▶ **INSTRUCTIONS TO FOLLOW**: Reproduce verbatim the stretch of data from the line containing "Task: Select the Clone Stamp tool" through the line containing "Action: coord(238,100)".

▶ **DATASET ROWS**:
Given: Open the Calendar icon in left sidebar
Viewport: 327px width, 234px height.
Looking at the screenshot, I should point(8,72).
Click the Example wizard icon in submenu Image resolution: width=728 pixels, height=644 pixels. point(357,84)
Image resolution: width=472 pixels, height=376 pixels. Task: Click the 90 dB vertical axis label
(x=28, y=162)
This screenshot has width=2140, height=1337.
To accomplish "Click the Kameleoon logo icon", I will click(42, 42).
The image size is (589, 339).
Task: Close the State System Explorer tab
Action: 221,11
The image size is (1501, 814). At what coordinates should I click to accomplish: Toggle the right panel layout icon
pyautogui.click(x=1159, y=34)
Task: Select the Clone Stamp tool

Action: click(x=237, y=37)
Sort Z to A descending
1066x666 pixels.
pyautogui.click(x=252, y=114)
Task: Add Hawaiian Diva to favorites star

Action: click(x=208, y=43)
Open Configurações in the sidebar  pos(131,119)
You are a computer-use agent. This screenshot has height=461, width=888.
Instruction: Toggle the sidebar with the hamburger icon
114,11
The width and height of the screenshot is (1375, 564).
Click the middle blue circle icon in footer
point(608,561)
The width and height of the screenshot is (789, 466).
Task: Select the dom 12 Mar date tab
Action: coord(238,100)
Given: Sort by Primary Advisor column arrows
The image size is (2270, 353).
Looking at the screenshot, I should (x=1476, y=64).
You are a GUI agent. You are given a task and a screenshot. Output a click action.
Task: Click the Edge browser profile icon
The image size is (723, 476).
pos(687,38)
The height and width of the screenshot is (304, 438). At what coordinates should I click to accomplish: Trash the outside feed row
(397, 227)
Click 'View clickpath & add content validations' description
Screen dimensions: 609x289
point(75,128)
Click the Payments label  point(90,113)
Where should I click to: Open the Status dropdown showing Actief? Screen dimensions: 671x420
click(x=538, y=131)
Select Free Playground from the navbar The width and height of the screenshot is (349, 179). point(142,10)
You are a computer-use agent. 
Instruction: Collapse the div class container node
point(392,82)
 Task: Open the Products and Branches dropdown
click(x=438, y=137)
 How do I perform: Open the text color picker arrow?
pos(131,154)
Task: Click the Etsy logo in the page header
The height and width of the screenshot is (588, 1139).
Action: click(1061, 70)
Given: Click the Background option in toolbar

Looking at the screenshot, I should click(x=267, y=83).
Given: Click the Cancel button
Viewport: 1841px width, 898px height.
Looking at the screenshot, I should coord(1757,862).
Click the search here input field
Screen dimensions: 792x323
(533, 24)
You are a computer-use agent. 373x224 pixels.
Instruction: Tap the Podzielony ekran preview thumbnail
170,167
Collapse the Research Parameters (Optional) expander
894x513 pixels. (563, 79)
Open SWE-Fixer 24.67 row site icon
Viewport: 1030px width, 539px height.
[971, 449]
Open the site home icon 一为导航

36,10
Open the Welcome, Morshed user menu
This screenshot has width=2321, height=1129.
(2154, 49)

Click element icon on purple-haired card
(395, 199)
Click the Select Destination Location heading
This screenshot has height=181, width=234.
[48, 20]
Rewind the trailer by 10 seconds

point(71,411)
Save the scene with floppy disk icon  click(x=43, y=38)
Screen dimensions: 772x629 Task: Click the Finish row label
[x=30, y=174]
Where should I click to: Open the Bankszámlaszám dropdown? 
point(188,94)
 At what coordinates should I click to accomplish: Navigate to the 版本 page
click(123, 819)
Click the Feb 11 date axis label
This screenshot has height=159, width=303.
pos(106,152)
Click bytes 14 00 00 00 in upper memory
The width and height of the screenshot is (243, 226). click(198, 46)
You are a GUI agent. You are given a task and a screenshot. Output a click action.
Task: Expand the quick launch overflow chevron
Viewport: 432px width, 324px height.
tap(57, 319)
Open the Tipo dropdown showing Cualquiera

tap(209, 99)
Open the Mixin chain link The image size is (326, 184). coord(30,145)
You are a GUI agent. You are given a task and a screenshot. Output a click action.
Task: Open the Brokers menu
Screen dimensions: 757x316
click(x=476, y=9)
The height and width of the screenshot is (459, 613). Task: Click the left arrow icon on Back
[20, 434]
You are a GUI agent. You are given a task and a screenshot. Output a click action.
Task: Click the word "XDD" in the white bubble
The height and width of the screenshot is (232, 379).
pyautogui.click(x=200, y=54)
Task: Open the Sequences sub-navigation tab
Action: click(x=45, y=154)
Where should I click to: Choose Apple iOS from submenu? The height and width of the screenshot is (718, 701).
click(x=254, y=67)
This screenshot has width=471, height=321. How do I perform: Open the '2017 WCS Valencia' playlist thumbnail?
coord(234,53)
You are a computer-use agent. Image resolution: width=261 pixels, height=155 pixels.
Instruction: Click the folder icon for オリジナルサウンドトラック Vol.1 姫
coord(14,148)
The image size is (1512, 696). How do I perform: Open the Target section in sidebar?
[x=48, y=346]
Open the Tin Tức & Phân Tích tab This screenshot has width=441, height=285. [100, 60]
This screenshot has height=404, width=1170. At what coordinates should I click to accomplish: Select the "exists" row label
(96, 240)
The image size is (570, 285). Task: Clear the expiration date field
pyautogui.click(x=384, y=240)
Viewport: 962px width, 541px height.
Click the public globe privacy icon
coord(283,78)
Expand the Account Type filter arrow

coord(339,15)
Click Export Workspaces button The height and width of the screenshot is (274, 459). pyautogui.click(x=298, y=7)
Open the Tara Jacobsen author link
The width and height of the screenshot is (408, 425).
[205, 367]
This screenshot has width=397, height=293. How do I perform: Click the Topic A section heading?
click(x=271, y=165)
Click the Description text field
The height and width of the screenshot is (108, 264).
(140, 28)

▶ **REPLY**:
Task: Select the Clone Stamp tool

Action: click(x=237, y=37)
Sort Z to A descending
1066x666 pixels.
pyautogui.click(x=252, y=114)
Task: Add Hawaiian Diva to favorites star

Action: click(x=208, y=43)
Open Configurações in the sidebar  pos(131,119)
You are a computer-use agent. This screenshot has height=461, width=888.
Instruction: Toggle the sidebar with the hamburger icon
114,11
The width and height of the screenshot is (1375, 564).
Click the middle blue circle icon in footer
point(608,561)
The width and height of the screenshot is (789, 466).
Task: Select the dom 12 Mar date tab
Action: coord(238,100)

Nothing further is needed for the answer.